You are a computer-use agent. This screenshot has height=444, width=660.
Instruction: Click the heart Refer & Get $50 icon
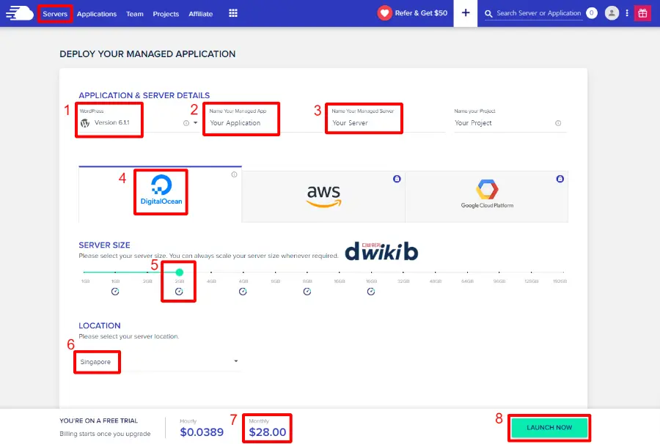point(384,13)
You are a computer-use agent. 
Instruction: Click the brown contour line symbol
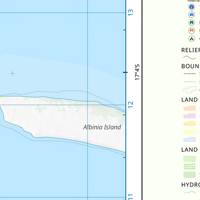pos(190,58)
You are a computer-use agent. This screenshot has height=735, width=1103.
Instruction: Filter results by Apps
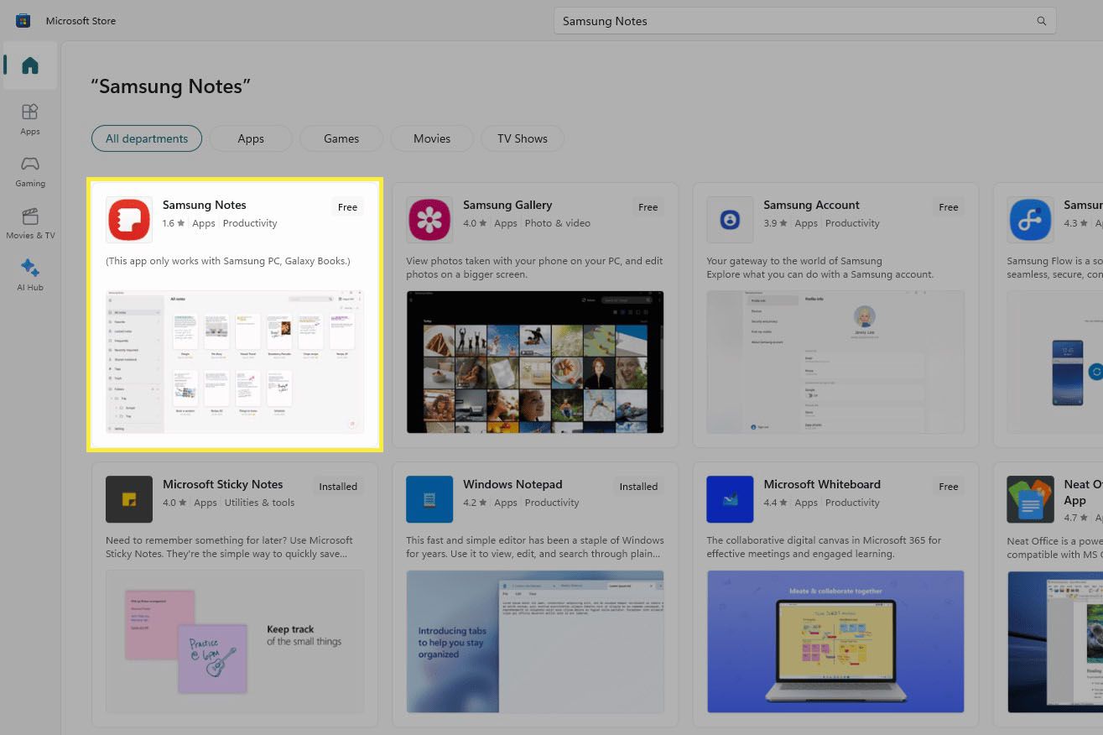(x=251, y=138)
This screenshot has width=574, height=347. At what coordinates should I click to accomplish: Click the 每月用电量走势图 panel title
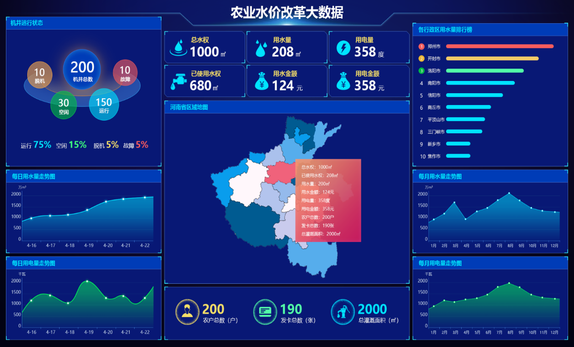(x=440, y=263)

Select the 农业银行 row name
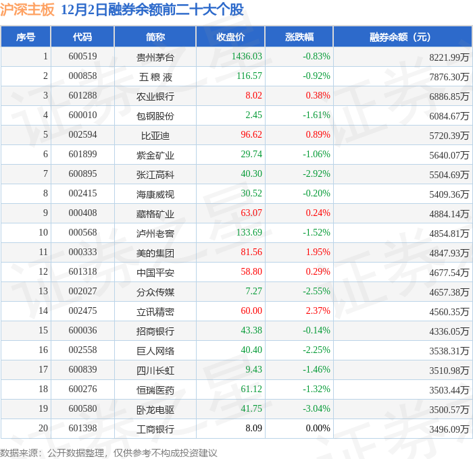[x=155, y=97]
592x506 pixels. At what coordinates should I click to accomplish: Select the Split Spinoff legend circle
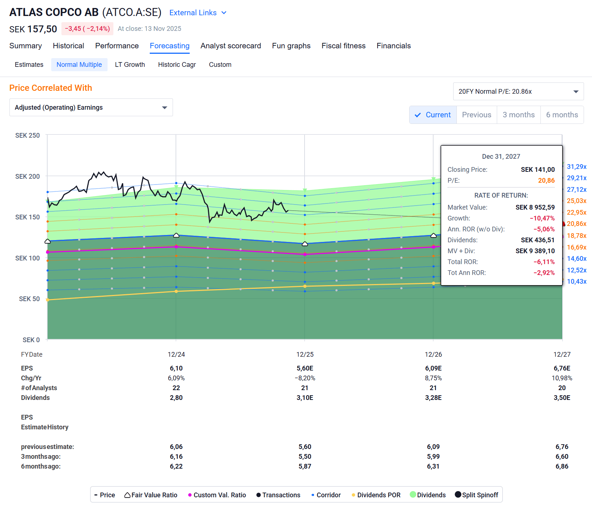(x=457, y=495)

★ ★ ★ ★ ★ ★ ★

Short problem
Rewrite the material from its beginning through the line that contains "pos(190,58)", inclusive, changing "brown" to "gray" and keeping everything else the same. Omit the pictures from your answer.

Full answer
You are a computer-use agent. This screenshot has height=444, width=660.
Instruction: Click the heart Refer & Get $50 icon
point(384,13)
You are a computer-use agent. 
Instruction: Click the gray contour line symbol
pos(190,58)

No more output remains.